* Task item *
Only the lines from the one containing "Task: Click the 'See more' link" through the last line of the entries are wanted. Transcribe them exactly.

* Stored data *
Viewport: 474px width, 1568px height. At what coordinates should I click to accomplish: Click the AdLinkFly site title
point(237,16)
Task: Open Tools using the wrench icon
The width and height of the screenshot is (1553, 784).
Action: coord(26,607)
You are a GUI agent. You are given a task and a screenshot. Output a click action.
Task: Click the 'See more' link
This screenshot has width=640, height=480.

* Output below *
Task: Click the 'See more' link
This screenshot has width=640, height=480.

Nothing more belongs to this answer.